Das jetzt vorgestellte Haus war eines von 34 Musterhäusern. Es stand nach dem Bau 1966 noch zwei Jahre leer. Dann stieg ein Ehepaar mit drei Söhnen ein, das den Neubau für 100.000 D-Mark erwarb. Die Ehefrau war gebürtige Hamburgerin. Sie wollte jedoch den Kindern zuliebe in einem Haus mit Garten wohnen. In Hamburg wäre eine solche Adresse für das Paar damals unerschwinglich gewesen.
Von der zweiten Generation hat das Freilichtmuseum jetzt das Haus samt Inventar erworben. Derzeit läuft die Ausschreibung für den Abtransport des 40 Tonnen schweren Hauses auf einem Tieflader ins Freilichtmuseum. Bis Ende April soll die gesamte Einrichtung gesichtet, dokumentiert und für den Wechsel vorbereitet sein.
Der Typ 110 D bietet 110 Quadratmeter Wohnfläche auf einer Etage. Das „D“ steht für das Satteldach, das böse Erinnerungen der Nachkriegsdeutschen an Baracken und Wohnungsnot nach dem Krieg gar nicht erste aufkommen lassen sollte.

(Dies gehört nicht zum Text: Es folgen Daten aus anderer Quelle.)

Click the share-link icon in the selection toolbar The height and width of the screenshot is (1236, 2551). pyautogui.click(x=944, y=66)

Prägend und damals neu waren die bis zum Boden reichenden Fenster sowie die gläsernen Schiebetüren an der Seite zur Terrasse. Das Wohnzimmer lag zentral mit angrenzender Küche, die Schlaf- und Kinderzimmer außen. Unter der Stahlkonstruktion ließ sich noch eine Garage unterbringen. Die Außenwände waren jedoch nur 10,5 Zentimeter dick und aus Press-Spanplatten mit Mineralfaserkern und einer Aluminiumblechhaut.
Für das Freilichtmuseum gilt das Quelle-Fertighaus als „Schatz.“ Hintergrund: Die Inhaber haben die ursprüngliche Konstruktion nur behutsam verändert. Die Gestaltung des Gartens und die Einrichtung von 1979 blieben weitgehend erhalten. Ähnlich wie bei den Brüdern Mehrtens in Stade, denen die Tankstelle gehörte, waren die Inhaber bereit, das Haus ins Museum zu geben.

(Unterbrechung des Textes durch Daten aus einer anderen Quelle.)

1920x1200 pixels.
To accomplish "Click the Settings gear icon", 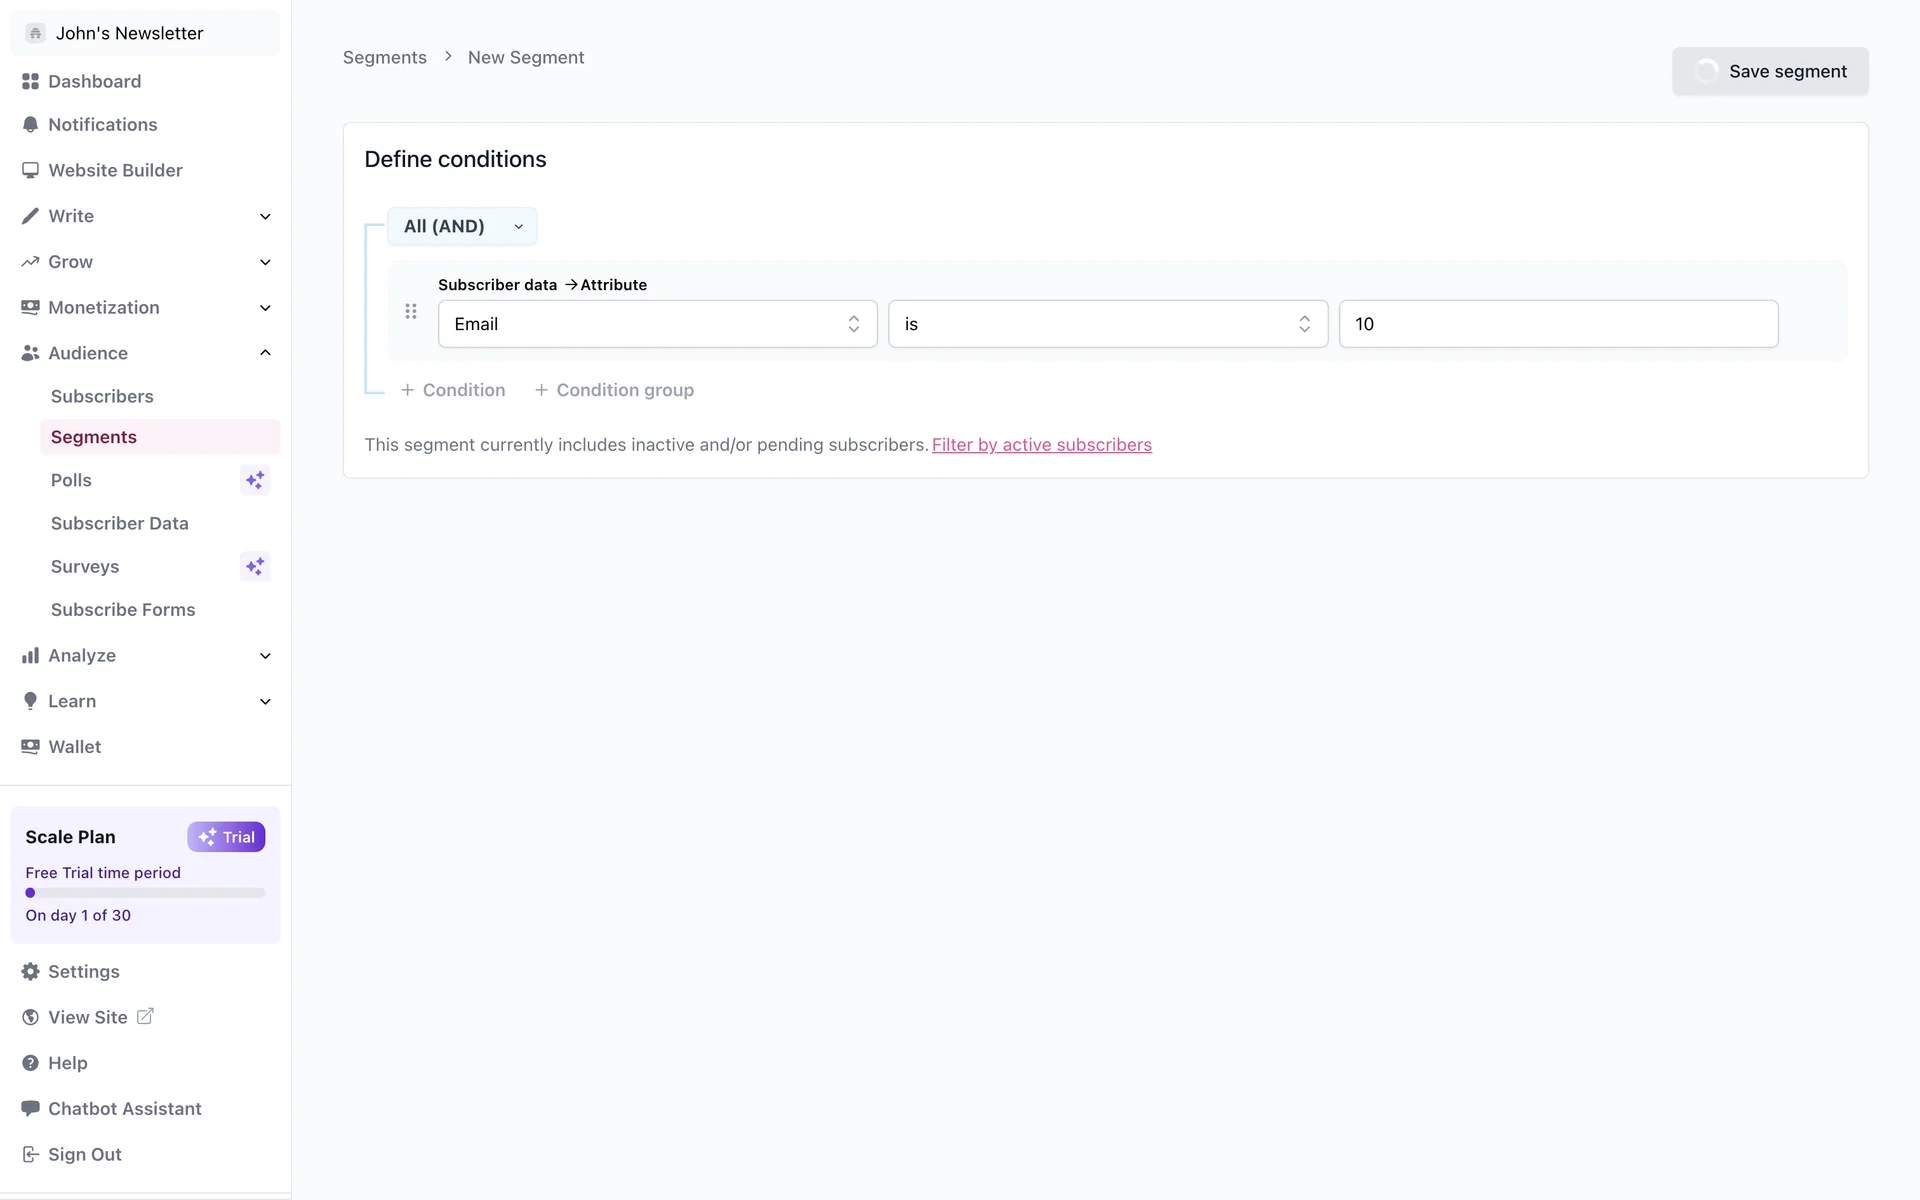I will point(30,972).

Allein beim Wechsel des Fertighauses nach Ehetorf wird es 2019 nicht bleiben. Im Frühjahr steht das Richtfest für das Siedlungsdoppelhaus an. Es wird nach Vorbildern aus dem Kreis rekonstruiert und moderne Ausstellungsräume erhalten. Ende des Jahres, spätestens Anfang 2020 soll ein Flüchtlingssiedlungshaus ins Museum kommen. An Sonntagen sind Baustellen-Führungen geplant. „Unsere Tankstelle“, kündigt Kiekeberg-Chef Zimmermann an, „wollen wir bereits im Spätherbst eröffnen.“
Rekordergebnis: Knapp 245.000 Besucher
Das Freilichtmuseum am Kiekberg hat 2018 mit knapp 245.000 Besuchern das bisher beste Ergebnis erzielt. Der Zuwachs ergibt sich auch aus der im Mai eröffneten Museumsstellmacherei Langenrehm.
Ins Haupthaus des Museums nach Ehestorf kamen 218.805 Menschen. Das entspricht dem zweitbesten Ergebnis nach 2016, als 220.000 Gäste kamen.
Der Förderverein des Museums hat derzeit 13.500 Mitglieder, wie der Vorsitzende Heiner Schönecke am Donnerstag sagte. Bis zum Jahresende könnte die Zahl auf 14.000 steigen. Vorsitzender der Trägerstiftung des Museums ist Klaus-Wilfried Kienert.